As usual the sand whiting are prolific in the Bottom Lake, Harrisons Channel and Goodwin Sands. Bait, blades and poppers are doing the damage and these will continue to be a popular summer target.
There are plenty of small dusky flathead around Goodwin, Doran Bight and the John Bull marker for anyone who wants to drift around with some small, live poddy mullet or cast any sort of soft plastic bait – these fish aren’t too fussy.
Remember the size limits for these fish when you’re taking home a feed – five fish per person between 30cm and 55cm is all you’re allowed to take. This protects the valuable breeding females and will ensure that Mallacoota has a finned carpet of flathead for years to come.
Although the lake has been dirty, there’ll be plenty of sight fishing opportunities for these fish through January. And don’t discount catching them on topwater baits, too.
There’s been the occasional mulloway around. A recent flathead competition in Mallacoota saw one lucky angler catch a big mulloway each day. That’s some quality by-catch.
Over summer expect a mixed bag of gummy sharks and tiger flathead from the offshore grounds. If you’re unfamiliar with the popular flathead drifts, start up near Gabo Island and drift back towards Mallacoota with the nor’easter.
Kingies should be showing up, but exactly when is anyone’s guess. The kingie fishing seems to get better each year in this neck of the woods, so I’m expecting a great season for them. Start looking for kingies on the grounds off the Aerodrome aerials just south of Mallacoota.

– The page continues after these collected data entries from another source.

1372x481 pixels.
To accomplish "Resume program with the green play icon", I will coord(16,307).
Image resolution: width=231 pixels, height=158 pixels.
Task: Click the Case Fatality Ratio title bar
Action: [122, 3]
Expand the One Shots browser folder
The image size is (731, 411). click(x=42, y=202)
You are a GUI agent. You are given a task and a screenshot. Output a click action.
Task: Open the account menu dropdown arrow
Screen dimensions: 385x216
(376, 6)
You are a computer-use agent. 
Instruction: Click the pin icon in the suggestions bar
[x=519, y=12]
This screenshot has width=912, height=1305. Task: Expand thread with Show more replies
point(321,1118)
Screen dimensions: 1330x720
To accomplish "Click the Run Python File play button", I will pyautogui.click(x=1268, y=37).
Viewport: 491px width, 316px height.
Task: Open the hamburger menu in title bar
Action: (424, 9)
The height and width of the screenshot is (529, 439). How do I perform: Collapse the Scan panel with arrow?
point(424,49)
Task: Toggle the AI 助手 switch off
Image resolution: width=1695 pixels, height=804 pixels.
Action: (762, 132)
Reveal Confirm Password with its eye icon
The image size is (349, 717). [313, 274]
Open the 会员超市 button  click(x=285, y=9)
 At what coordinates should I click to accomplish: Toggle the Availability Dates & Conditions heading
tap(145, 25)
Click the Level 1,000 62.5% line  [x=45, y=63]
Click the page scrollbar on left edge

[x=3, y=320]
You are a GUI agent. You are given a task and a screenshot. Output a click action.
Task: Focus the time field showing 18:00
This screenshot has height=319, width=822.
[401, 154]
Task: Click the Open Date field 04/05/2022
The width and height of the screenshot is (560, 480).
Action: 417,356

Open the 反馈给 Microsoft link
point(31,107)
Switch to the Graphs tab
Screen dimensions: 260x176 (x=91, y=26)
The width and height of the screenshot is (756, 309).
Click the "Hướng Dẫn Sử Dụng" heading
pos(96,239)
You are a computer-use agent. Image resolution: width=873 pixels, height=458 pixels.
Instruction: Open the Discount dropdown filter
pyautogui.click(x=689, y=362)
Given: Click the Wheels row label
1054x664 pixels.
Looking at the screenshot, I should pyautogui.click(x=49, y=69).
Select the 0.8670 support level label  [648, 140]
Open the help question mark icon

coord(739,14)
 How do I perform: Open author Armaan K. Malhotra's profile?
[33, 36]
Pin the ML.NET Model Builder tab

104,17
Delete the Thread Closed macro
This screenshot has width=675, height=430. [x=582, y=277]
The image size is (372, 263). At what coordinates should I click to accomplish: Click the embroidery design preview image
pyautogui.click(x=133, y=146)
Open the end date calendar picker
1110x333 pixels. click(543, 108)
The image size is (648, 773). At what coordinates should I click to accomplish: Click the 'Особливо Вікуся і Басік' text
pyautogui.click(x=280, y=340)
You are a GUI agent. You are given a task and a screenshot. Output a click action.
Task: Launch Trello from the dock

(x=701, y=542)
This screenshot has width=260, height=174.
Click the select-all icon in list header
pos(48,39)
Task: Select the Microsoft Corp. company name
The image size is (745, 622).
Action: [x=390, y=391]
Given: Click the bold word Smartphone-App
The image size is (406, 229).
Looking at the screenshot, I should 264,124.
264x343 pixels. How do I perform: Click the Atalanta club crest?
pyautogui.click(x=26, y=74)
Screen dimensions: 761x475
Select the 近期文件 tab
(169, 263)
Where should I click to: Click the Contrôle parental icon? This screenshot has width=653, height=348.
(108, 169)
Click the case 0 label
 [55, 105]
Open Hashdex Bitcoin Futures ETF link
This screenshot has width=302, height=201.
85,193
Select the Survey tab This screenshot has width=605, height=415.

Also very busy in January, Wonboyn will fish well early in the morning, and again when the sea breeze picks up. The clear water fish in the lake love a bit of ripple on the water to get them feeding.
There should be plenty of flathead, mulloway and bream to go around and there’ll always be a little quiet corner to settle into and catch a feed.
Night prawning in the local lakes is another great family activity over summer. A prawning light and scoop net are all you need to put a feed in the bucket without the need for gallons of sunscreen.
The beach fishing for Australian salmon should continue to be good – especially at Quandolla and Haycock beaches. Currently both of these places had good, deep gutters that these predators like.
Offshore from Eden can be a real bounty in January. Marlin, striped tuna through to kingfish and flathead are all on the radar.
Mowarry through to Green Cape is prime kingfish area and the kingies are still a little show, however, by time this magazine hits the shelves this may have changed. It can change overnight at this time of year!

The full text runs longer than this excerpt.